(Dataset records)
- Opening Delimiter -
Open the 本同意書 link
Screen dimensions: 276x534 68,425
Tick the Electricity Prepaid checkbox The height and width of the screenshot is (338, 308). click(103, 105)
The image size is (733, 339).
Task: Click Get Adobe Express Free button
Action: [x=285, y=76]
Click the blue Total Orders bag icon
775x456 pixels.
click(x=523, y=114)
- Closing Delimiter -
§ Work to be completed
Repeat the records, every one of them, without any deviation.

§ Exercise answer
Open the 本同意書 link
Screen dimensions: 276x534 68,425
Tick the Electricity Prepaid checkbox The height and width of the screenshot is (338, 308). click(103, 105)
The image size is (733, 339).
Task: Click Get Adobe Express Free button
Action: [x=285, y=76]
Click the blue Total Orders bag icon
775x456 pixels.
click(x=523, y=114)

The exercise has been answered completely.